事業再構築補助金は、設備投資等の支援を受けられる補助金ですが、採択されて、補助金を受け取って終わり、というような簡単なものではありません。国の税金で行われている事業ということもあり、不正がないよう細かく確認するための書類の提出や、事業が申請した計画通りに実行されているかを5年にわたって報告する義務があります。
これらの手続き、報告の義務は、飲食店に限ったことではありませんが、飲食店が行う事業再構築の取り組み内容は、導入する設備の種類や数が多く、それに伴い必要となる書類も多くなるため、手続きも煩雑になる傾向があります。
国が行う補助金の制度では、交付決定前に設備の発注や導入を行った場合は、補助金の交付対象になりません。事業再構築補助金も原則としては同様ですが、コロナ禍において影響を受けた事業者を速やかに支援するため、事前着手という制度があります。事前着手が承認されると、令和3年12月20日以降に発注等を行った経費に関しては、交付決定前であっても補助対象経費とすることができます。ただし、事前着手が承認された場合でも、補助金の採択が約束される訳ではありません。
飲食店は、この事前着手制度を利用するケースが多いのですが、補助金のルールに沿った手続きを踏んでいないと、交付申請で差し戻しとなり、予定していた交付金額が受け取れないということもあります。
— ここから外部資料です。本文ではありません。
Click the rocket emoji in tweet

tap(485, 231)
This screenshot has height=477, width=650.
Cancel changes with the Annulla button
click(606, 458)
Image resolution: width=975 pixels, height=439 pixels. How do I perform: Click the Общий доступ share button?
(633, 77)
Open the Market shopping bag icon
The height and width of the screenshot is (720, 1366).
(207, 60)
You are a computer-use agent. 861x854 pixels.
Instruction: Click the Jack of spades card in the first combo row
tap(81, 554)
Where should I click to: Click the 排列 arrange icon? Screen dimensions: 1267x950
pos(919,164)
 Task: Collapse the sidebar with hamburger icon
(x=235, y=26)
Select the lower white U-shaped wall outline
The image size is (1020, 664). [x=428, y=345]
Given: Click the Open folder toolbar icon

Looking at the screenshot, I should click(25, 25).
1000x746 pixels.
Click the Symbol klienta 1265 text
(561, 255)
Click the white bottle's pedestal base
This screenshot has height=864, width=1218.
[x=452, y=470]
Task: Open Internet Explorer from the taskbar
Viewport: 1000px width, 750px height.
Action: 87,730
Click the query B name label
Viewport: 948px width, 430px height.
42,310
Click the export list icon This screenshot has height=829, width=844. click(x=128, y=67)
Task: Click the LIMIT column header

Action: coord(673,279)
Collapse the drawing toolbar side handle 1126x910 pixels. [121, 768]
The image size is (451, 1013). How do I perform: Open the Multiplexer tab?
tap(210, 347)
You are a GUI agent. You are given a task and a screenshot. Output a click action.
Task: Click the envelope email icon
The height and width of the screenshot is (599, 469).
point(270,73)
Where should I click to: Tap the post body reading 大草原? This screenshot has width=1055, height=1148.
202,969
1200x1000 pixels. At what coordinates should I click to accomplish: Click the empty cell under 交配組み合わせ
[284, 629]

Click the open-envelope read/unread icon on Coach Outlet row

例えば、交付申請で提出する見積書、相見積書が用意できない、用意できたとしても必要な記載が漏れていて取り直しが求められることは往々にしてあります。事前着手をしていると、購入してから交付申請時までに長期間が経過しており、他社への依頼が難しくなるからです。また、補助金の支払いは、基本的に銀行への現金振込で行う必要がありますが、支払いをカードでしたり、ネットショップで購入したりして対象経費と認められないというケースもあります。
また、補助事業の手引きにも記載されていますが、補助金で購入した設備等には管理番号等を記載したラベル等を貼って管理することが求められます。実績報告書には、この管理番号等を記載したラベルを貼付した設備の写真を撮って提出する必要がありますが、飲食店で導入する設備は、種類や数が多いことからも、煩雑な作業となります。
認定支援機関の中には、採択までしか支援していないところもあり、その場合は、報告を含めた書類の準備を全て自社で行うことになります。この事業化状況報告(補助事業完了日の属する年度の終了後を初回として、以降5年間(合計6回)、1年間の事業化の状況や付加価値額の増加状況等について報告)が行われない場合には、補助金の交付取消や返還が求められる場合があることが、公募要領に明記されています。
また、補助事業終了後の事業計画期間内に事業を継続できなくなった場合も、残存簿価相当額等により、補助金交付額を上限として返還が求められます。
これらの注意点は、「補助事業の手引き」にも記載されていますが、70ページを超える手引きをよく読んで、手引きに沿って手続きを行うことは簡単ではありません。多くの飲食店では、経理や総務といった事務手続きを専任で行う担当者がいないことも多く、通常の店舗営業をしながらの手続きは負担が大きいことも念頭に置いておく必要があるでしょう。